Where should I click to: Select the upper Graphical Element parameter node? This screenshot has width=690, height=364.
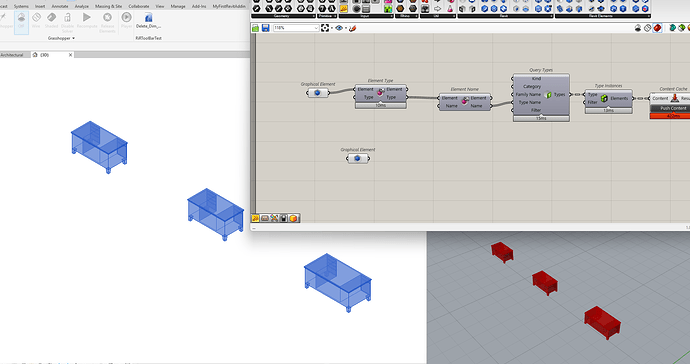tap(317, 93)
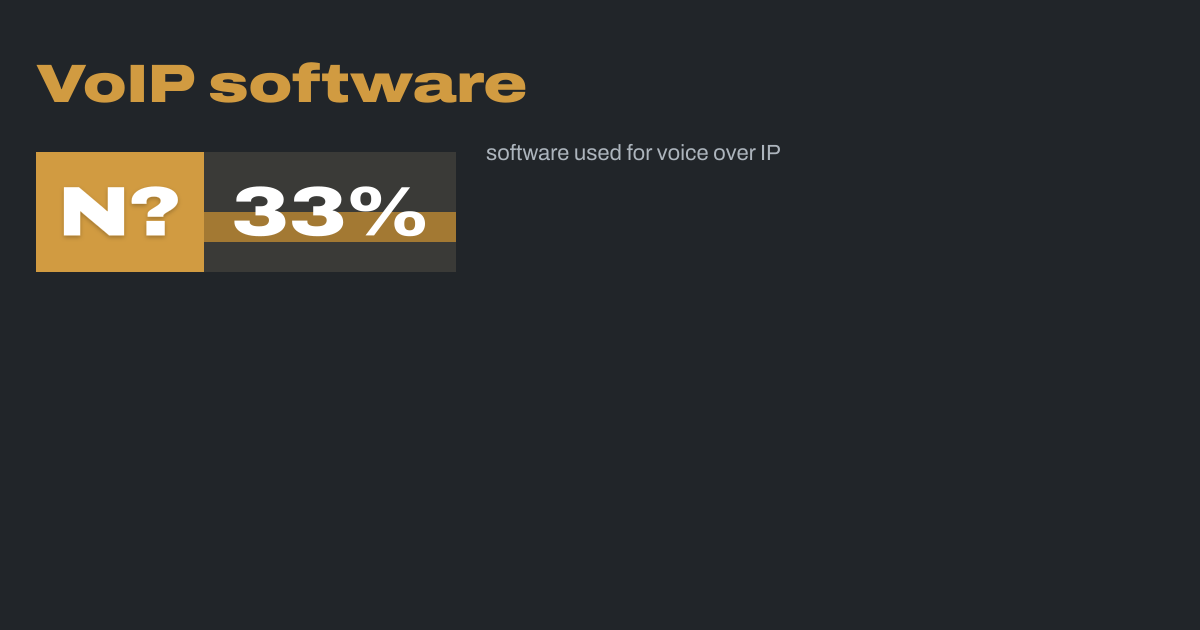This screenshot has width=1200, height=630.
Task: Click the dark gray area below the progress strip
Action: point(330,257)
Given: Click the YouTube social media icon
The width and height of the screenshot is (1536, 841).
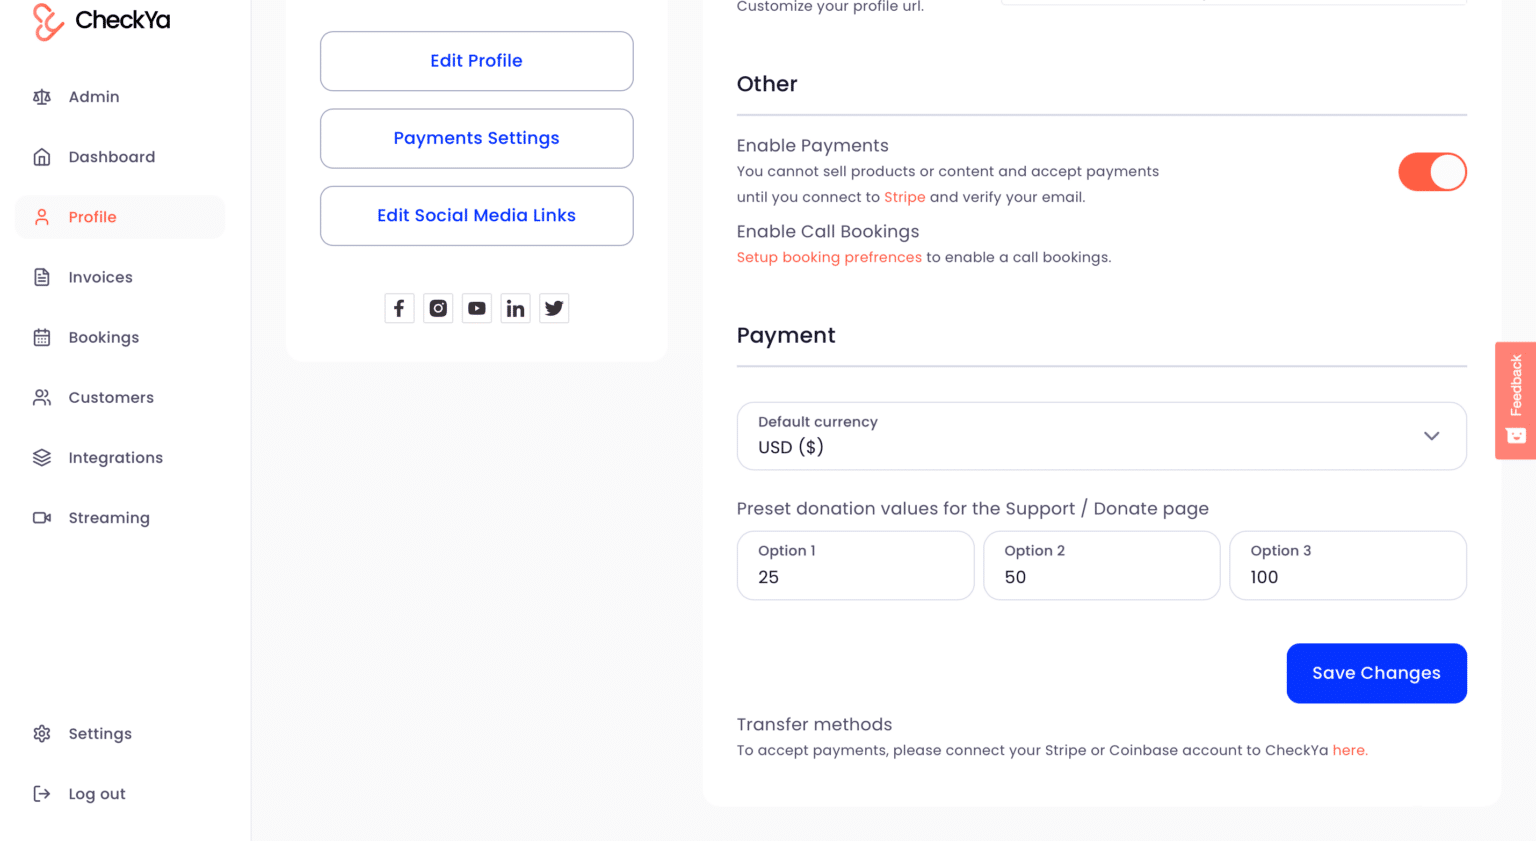Looking at the screenshot, I should pos(477,308).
□ □ □ □ □ □ □
Assigned task:
The material above is to be set down exactly, with pictures removed.

Exercise answer:
Where should I click to: Select the upper Graphical Element parameter node? This screenshot has width=690, height=364.
tap(317, 93)
This screenshot has width=1200, height=630.
Task: Click the dark gray area below the progress strip
Action: point(330,257)
Given: Click the YouTube social media icon
The width and height of the screenshot is (1536, 841).
Looking at the screenshot, I should pos(477,308).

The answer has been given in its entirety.